## Exercise requirements
Output, exactly and in full, only the lines from the one containing "You are a computer-use" to the last line of the data. Pictures should not appear.

START Record set

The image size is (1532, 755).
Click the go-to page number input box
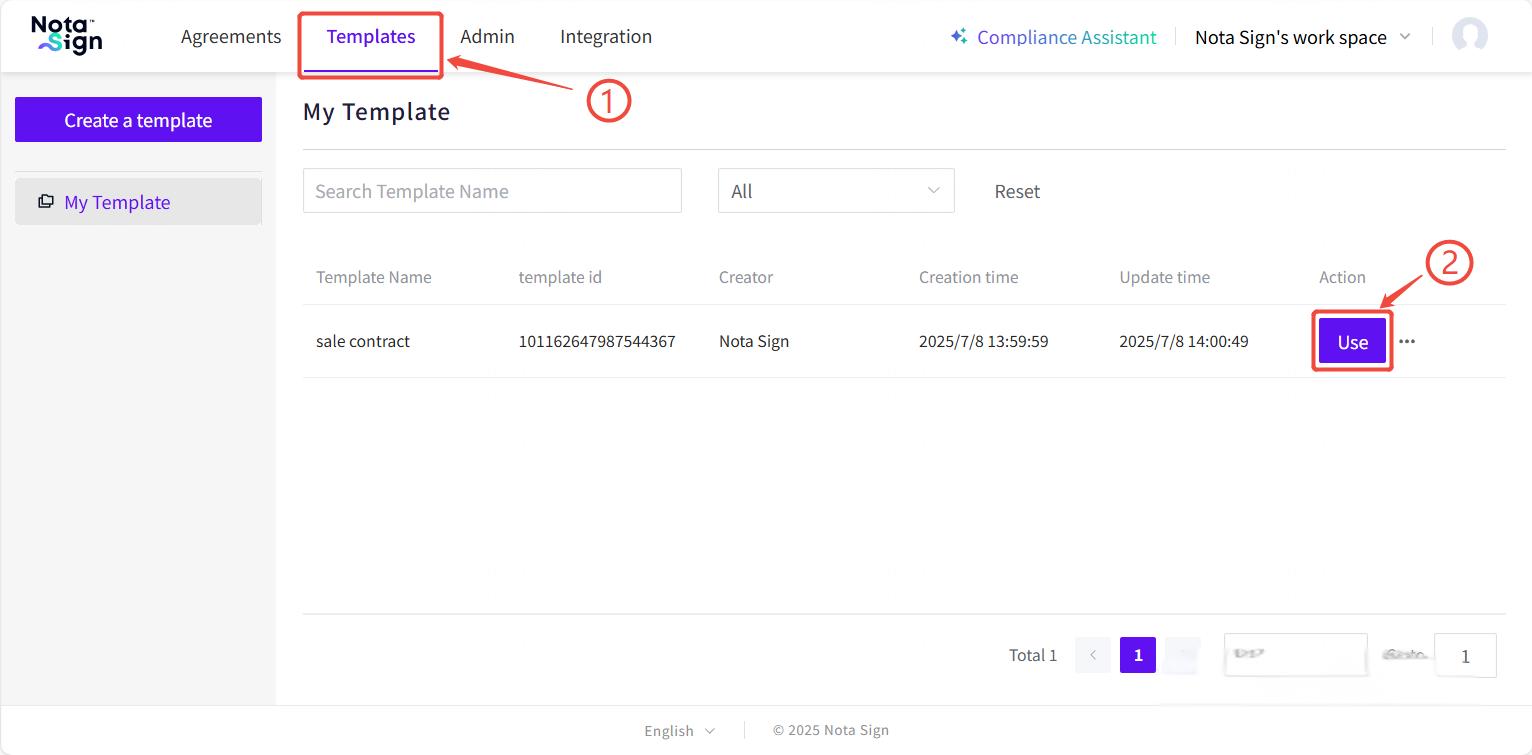1465,656
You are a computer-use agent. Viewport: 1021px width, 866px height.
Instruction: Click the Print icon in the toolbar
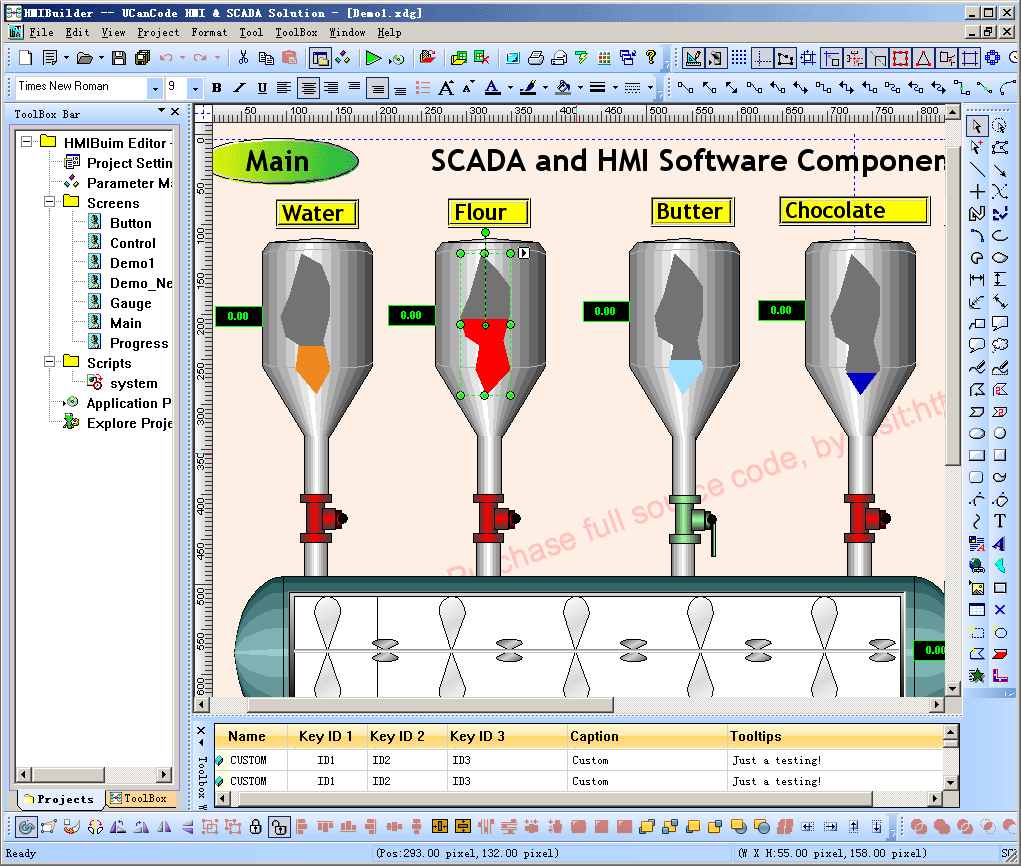point(536,58)

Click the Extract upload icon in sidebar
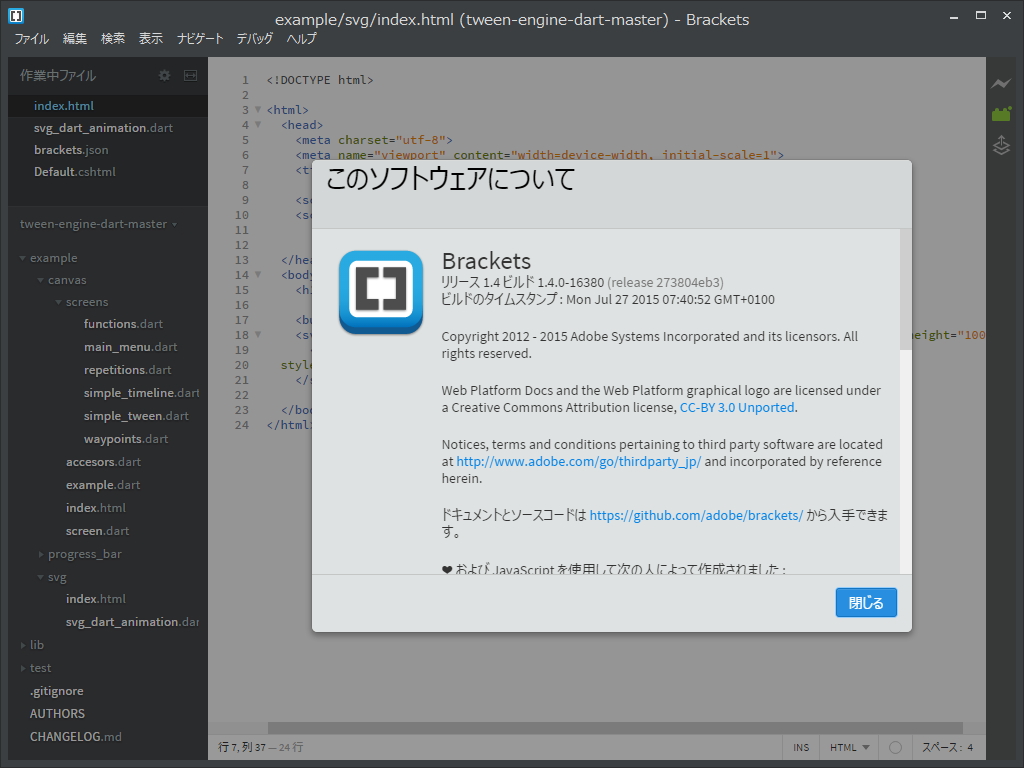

END Record set

## Output for this task
You are a computer-use agent. Viewport: 1021px width, 866px height.
Instruction: Click the Print icon in the toolbar
point(536,58)

Click the Extract upload icon in sidebar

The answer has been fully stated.